Да и сам Грозный проводил время не по-святочному, сумрачно, часто совещаясь со своим медиком Елисеем Бомелиусом.
Бомелиус, вестфальский пруссак, получивший образование в Кембридже, был вывезен в Москву из Англии, где он занимался астрологией и медицинской практикой. За астрологические предсказания, противные духу учения англиканской церкви, по распоряжению лондонского архиепископа, его заключили в Тауэр. Русский посол Савин, прибывший в Лондон с секретным поручением Грозного устроить его брак с королевой английской Елизаветой Тюдор, дочерью Генриха VIII и Анны Болейн, узнав, что Бомелиус весьма искусен во врачевании и составлении гороскопов, стал просить отпустить его в Московию. В Лондоне были рады отделаться от опасного авантюриста и охотно изъявили готовность услужить послу, в благожелательном расположении которого при дворе Елизаветы заискивали, так как королева, вовсе не думая выходить замуж за Грозного, при посредничестве Савина рассчитывала убедить царя увеличить те льготы, какими английские купцы пользовались при торговле в Московии. Бомелиус, увезенный Савиным в Москву вместе с женой-англичанкой Анной, урожденной Ричардс, и здесь, как и в Лондоне, занялся астрологической и медицинской практикой, имевшей при дворе Грозного и у знатных бояр, судя по нажитому им в короткое время крупному состоянию, блестящий успех. Впрочем, он занимался не только медициной и астрологией, но и приготовлением, совместно с аптекарем Френшем, всевозможных «вененусов», — страшных ядов, которыми Грозный угощал на своих пирах обреченных бояр. В этой области он считался выдающимся специалистом, и приготовлял по заказам Грозного в своей лаборатории в Немецкой слободе всякие «вененусы»: и тонкие, с наркотиками, приятные на вкус, убивавшие жертву не сразу, а спустя некоторое время, и острые, от которых жертвы Грозного погибали в ужасных и длительных мучениях, и, наконец, яды с быстрым, почти молниеносным действием. Фабрикуя отраву, чтобы добиться надлежащих эффектов, Бомелиус производил опыты. В Лондоне для этой цели он пользовался обезьянками и кроликами; даже по приезде в Москву, вывезя с собой двух горилл и клетку с мартышками, первое время он продолжал пользоваться исключительно этими животными, и только позже, по приказанию Грозного, перенес опыты на колодников, о чем свидетельствуют сохранившиеся до нашего времени акты дьяков разбойного приказа с именами осужденных и «приявших смерть от отравы немчина Елеськи Бомелиуса».
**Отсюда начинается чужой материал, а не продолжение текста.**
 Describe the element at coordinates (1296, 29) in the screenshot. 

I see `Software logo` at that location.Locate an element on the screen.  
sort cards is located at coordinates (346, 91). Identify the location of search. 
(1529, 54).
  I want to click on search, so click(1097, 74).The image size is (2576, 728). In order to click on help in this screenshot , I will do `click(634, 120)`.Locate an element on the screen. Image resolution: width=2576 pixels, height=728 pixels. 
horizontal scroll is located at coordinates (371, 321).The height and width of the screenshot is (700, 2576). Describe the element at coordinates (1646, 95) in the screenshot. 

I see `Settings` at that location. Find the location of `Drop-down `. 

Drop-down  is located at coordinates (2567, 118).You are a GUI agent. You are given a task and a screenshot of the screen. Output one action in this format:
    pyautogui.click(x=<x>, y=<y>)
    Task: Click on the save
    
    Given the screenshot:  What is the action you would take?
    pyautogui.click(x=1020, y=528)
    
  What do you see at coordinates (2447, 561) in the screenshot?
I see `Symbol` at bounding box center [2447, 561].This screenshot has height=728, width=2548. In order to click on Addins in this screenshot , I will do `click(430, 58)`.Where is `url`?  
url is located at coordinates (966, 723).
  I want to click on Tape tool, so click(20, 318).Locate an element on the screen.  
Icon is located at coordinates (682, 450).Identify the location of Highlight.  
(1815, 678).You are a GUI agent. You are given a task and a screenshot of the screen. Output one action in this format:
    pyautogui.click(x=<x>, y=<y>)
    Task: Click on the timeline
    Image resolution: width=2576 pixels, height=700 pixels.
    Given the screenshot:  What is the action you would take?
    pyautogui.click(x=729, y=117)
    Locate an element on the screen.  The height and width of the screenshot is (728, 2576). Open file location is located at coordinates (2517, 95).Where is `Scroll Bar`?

Было около семи часов вечера или, правильнее, ночи, так как в это время Москва официально считалась на ночном положении, и никто не осмеливался ни пройти, ни проехать по улицам без установленного пропуска. Крутила сильная метель. Ветер, вихрями вздымая снежные покровы, гнал их, застилая саваном пустынные улочки и площади Кремля, врывался в тесные пространства между храмами, теремами и палатами, вылетал оттуда и с ревом, воем и свистом несся дальше, к Боровицким воротам, к лесу, подходившему вплоть к кремлевским стенам. Всюду было темно, пусто и холодно, как в могиле. Лишь у нового царского дворца стояла колымага медика, запряженная четверкой лошадей гусем, да в окнах царской опочивальни светился огонек. Застоявшиеся кони фыркали, ржали и беспокойно бились. Около колымаги, вполголоса обмениваясь замечаниями и робко поглядывая на освещенные окна, прохаживались, стараясь согреться, возница и караульный стрелец с алебардой, оба запушенные морозным инеем, с ледяными сосульками в бороде и усах.
— Так, говоришь, лешего привез? — спросил стрелец, обращаясь к угрюмому вознице. — Это который в шубе-то, с шорстнатой мордой?